= Rites of Passage (Sculthorpe) =

Rites of Passage is a music theatre work written by the Australian composer Peter Sculthorpe in 1972–73. It is often categorised as an opera, but it does not conform to the traditional concept of opera. It is written for dancers depicting the ritual of initiation of the Aranda people, an indigenous tribe; double SATB chorus singing words from Boethius and others; three percussionists, two tubas, piano (echoed), six cellos and four double basses; but no parts for individual singers. Sculthorpe drew on the approach espoused by Jean-Baptiste Lully, in which dance, drama and music are not separated.

It was commissioned by The Australian Opera for the opening of the Sydney Opera House in October 1973, but it was not ready on time so Sergei Prokofiev's War and Peace was instead staged as the inaugural operatic production at the Opera House.

The delay was brought about partly by difficulties Sculthorpe experienced with the Opera House management, but most particularly in settling on a suitable libretto. He worked with seven writers before finally deciding to write the libretto himself. He wrote most of the work in England, while he was Visiting Professor at the University of Sussex.

The text uses words from Boethius's The Consolation of Philosophy, and also incorporates aboriginal, Ghanaian, and Tibetan chants. The libretto is influenced by Arnold van Gennep's anthropological study of an individual's social transitions. It is written in Latin and one of the dialects of Arrernte, an Australian Aboriginal dialect cluster from the Northern Territory. The music involves what Sculthorpe calls the Kepler motif, an alternation of the notes G and A-flat, which he has also employed in other works about the Earth.

Rites of Passage was first performed at the Sydney Opera House on 27 September 1974. The Australian Opera Chorus, Australian Dance Theatre under their director Jaap Flier, and the Australian Elizabethan Trust Sydney Orchestra were all led by John Hopkins. Sculthorpe was in attendance, and received both cheers and boos. The work itself received mixed reviews, headed by such disparate lines as "Boring Rites guilty of all that is wrong" and "New opera was great success".

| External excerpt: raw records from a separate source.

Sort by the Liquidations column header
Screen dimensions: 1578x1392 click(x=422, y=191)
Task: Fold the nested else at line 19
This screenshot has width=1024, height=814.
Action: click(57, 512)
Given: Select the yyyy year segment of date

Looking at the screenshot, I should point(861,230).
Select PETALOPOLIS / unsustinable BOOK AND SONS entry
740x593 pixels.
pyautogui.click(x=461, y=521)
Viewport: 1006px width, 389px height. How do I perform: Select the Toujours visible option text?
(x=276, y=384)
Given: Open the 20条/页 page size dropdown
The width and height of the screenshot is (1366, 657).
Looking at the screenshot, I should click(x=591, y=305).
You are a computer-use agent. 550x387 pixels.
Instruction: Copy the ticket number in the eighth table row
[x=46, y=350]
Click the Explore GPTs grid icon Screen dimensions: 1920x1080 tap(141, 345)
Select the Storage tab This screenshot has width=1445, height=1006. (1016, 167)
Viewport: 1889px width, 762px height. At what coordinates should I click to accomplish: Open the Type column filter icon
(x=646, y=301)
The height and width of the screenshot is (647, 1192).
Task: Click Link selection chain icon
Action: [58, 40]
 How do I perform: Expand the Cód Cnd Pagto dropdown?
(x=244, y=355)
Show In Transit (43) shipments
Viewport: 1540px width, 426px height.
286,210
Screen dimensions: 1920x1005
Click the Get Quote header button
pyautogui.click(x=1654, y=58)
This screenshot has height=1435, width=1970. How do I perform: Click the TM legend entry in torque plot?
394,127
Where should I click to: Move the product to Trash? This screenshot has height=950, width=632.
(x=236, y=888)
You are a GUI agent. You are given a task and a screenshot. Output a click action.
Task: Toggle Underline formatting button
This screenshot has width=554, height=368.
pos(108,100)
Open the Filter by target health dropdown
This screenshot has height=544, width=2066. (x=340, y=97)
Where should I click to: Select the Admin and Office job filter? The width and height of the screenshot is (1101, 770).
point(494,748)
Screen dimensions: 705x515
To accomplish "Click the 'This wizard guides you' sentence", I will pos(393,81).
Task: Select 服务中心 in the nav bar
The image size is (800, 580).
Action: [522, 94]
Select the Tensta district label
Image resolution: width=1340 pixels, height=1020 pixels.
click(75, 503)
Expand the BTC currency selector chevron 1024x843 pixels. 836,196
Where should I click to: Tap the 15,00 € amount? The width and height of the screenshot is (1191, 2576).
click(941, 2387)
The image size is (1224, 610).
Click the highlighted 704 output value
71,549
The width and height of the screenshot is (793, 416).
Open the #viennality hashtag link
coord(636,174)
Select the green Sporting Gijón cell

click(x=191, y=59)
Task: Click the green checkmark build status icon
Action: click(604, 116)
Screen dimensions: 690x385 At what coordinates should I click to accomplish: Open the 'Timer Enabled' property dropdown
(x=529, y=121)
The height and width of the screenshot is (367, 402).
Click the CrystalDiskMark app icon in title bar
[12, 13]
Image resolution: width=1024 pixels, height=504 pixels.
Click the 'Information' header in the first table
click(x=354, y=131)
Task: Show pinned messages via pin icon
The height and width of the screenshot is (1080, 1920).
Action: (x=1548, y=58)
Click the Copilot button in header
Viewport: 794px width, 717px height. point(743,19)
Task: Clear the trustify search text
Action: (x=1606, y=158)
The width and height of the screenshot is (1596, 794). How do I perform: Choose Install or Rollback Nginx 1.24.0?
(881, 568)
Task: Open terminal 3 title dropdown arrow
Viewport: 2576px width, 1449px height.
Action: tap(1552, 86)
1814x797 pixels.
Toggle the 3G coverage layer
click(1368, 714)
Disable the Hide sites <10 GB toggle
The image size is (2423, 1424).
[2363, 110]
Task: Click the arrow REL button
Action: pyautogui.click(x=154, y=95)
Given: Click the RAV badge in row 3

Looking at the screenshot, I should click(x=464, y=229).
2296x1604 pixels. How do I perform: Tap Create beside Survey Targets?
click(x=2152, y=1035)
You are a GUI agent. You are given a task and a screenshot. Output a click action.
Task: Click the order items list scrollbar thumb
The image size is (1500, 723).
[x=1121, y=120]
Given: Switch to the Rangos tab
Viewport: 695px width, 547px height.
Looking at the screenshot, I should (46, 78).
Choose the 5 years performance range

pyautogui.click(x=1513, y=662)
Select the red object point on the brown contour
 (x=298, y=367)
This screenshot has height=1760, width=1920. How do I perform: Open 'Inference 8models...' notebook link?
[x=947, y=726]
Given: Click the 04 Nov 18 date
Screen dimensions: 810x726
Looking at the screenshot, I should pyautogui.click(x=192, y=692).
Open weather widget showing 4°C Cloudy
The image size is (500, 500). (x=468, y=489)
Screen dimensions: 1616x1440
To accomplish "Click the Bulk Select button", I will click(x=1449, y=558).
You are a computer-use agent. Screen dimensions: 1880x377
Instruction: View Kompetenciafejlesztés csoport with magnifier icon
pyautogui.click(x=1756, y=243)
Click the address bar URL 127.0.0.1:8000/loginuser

After its initial production, the work has been revived twice:
- 12 September 1975: at Dallas Brooks Hall, Melbourne, by the Melbourne Chorale and the Victorian College of the Arts Orchestra
- 8 May 2009: as part of the Canberra International Music Festival and in honour of Sculthorpe's 80th birthday; at the Fitter's Workshop, Kingston, Canberra, with the ANU School of Music Contemporary Music Ensemble; the Oriana Chorale; Roland Peelman; Synergy Percussion with Michael Askill; and the involvement of the composer.

Excerpts from the work have been recorded. The Victorian College of the Arts Orchestra and the Melbourne Chorale Continuing Choir were conducted by John Hopkins.

Sculthorpe's Lament (1976/91) borrowed material from Rites of Passage.